Materials provided:
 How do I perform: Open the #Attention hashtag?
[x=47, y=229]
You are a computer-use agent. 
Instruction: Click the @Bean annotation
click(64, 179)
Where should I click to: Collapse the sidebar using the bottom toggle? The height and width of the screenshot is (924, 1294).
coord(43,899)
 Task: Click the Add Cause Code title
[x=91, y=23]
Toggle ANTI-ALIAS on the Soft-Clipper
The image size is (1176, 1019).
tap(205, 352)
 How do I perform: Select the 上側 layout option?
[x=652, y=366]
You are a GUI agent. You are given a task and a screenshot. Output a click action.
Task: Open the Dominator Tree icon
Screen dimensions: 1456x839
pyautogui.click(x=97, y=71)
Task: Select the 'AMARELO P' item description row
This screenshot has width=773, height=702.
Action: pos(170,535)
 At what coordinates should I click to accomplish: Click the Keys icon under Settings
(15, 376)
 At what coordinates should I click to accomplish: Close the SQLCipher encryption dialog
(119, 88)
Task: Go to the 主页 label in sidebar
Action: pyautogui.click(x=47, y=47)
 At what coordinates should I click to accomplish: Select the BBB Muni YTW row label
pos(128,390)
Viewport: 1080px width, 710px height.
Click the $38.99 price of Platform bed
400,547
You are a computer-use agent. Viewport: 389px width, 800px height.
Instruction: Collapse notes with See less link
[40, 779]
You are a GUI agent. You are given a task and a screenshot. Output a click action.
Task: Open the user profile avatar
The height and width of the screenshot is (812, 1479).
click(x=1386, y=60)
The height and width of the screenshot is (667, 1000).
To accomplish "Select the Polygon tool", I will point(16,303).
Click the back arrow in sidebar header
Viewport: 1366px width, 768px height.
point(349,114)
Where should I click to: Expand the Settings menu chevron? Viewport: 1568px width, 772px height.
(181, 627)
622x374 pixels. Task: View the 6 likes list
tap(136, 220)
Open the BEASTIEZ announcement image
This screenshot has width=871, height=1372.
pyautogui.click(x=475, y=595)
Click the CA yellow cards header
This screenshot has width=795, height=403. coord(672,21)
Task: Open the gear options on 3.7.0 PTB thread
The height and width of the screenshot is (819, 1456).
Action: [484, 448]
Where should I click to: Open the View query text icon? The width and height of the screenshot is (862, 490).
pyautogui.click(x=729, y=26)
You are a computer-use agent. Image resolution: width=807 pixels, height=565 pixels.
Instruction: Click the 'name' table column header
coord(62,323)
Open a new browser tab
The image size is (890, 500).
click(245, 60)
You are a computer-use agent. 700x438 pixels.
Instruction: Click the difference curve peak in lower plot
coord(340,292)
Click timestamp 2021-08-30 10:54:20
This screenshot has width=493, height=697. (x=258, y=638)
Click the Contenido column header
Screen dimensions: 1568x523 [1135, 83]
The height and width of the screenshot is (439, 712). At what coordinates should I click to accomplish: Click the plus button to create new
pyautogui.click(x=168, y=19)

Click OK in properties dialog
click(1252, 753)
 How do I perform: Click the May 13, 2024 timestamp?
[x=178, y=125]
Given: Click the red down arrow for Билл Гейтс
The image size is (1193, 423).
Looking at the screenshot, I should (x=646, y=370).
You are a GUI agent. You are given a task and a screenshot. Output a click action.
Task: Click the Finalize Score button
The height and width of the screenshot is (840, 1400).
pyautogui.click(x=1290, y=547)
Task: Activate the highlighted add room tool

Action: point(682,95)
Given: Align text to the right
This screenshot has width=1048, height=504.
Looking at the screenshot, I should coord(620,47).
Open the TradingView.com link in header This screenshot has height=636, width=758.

Work to do: Update all the items above by replacing every "computer-use agent" with "desktop assistant", leaving everything else unchanged.

Result below:
 How do I perform: Open the #Attention hashtag?
[x=47, y=229]
You are a desktop assistant. 
Instruction: Click the @Bean annotation
click(64, 179)
Where should I click to: Collapse the sidebar using the bottom toggle? The height and width of the screenshot is (924, 1294).
coord(43,899)
 Task: Click the Add Cause Code title
[x=91, y=23]
Toggle ANTI-ALIAS on the Soft-Clipper
The image size is (1176, 1019).
tap(205, 352)
 How do I perform: Select the 上側 layout option?
[x=652, y=366]
You are a GUI agent. You are given a task and a screenshot. Output a click action.
Task: Open the Dominator Tree icon
Screen dimensions: 1456x839
pyautogui.click(x=97, y=71)
Task: Select the 'AMARELO P' item description row
This screenshot has width=773, height=702.
Action: pos(170,535)
 At what coordinates should I click to accomplish: Click the Keys icon under Settings
(15, 376)
 At what coordinates should I click to accomplish: Close the SQLCipher encryption dialog
(119, 88)
Task: Go to the 主页 label in sidebar
Action: pyautogui.click(x=47, y=47)
 At what coordinates should I click to accomplish: Select the BBB Muni YTW row label
pos(128,390)
Viewport: 1080px width, 710px height.
Click the $38.99 price of Platform bed
400,547
You are a desktop assistant. Viewport: 389px width, 800px height.
Instruction: Collapse notes with See less link
[40, 779]
You are a GUI agent. You are given a task and a screenshot. Output a click action.
Task: Open the user profile avatar
The height and width of the screenshot is (812, 1479).
click(x=1386, y=60)
The height and width of the screenshot is (667, 1000).
To accomplish "Select the Polygon tool", I will point(16,303).
Click the back arrow in sidebar header
Viewport: 1366px width, 768px height.
point(349,114)
Where should I click to: Expand the Settings menu chevron? Viewport: 1568px width, 772px height.
(181, 627)
622x374 pixels. Task: View the 6 likes list
tap(136, 220)
Open the BEASTIEZ announcement image
This screenshot has width=871, height=1372.
pyautogui.click(x=475, y=595)
Click the CA yellow cards header
This screenshot has width=795, height=403. coord(672,21)
Task: Open the gear options on 3.7.0 PTB thread
The height and width of the screenshot is (819, 1456).
Action: [484, 448]
Where should I click to: Open the View query text icon? The width and height of the screenshot is (862, 490).
pyautogui.click(x=729, y=26)
You are a desktop assistant. Image resolution: width=807 pixels, height=565 pixels.
Instruction: Click the 'name' table column header
coord(62,323)
Open a new browser tab
The image size is (890, 500).
click(245, 60)
You are a desktop assistant. 700x438 pixels.
Instruction: Click the difference curve peak in lower plot
coord(340,292)
Click timestamp 2021-08-30 10:54:20
This screenshot has width=493, height=697. (x=258, y=638)
Click the Contenido column header
Screen dimensions: 1568x523 [1135, 83]
The height and width of the screenshot is (439, 712). At what coordinates should I click to accomplish: Click the plus button to create new
pyautogui.click(x=168, y=19)

Click OK in properties dialog
click(1252, 753)
 How do I perform: Click the May 13, 2024 timestamp?
[x=178, y=125]
Given: Click the red down arrow for Билл Гейтс
The image size is (1193, 423).
Looking at the screenshot, I should (x=646, y=370).
You are a GUI agent. You are given a task and a screenshot. Output a click action.
Task: Click the Finalize Score button
The height and width of the screenshot is (840, 1400).
pyautogui.click(x=1290, y=547)
Task: Activate the highlighted add room tool

Action: point(682,95)
Given: Align text to the right
This screenshot has width=1048, height=504.
Looking at the screenshot, I should coord(620,47).
Open the TradingView.com link in header This screenshot has height=636, width=758.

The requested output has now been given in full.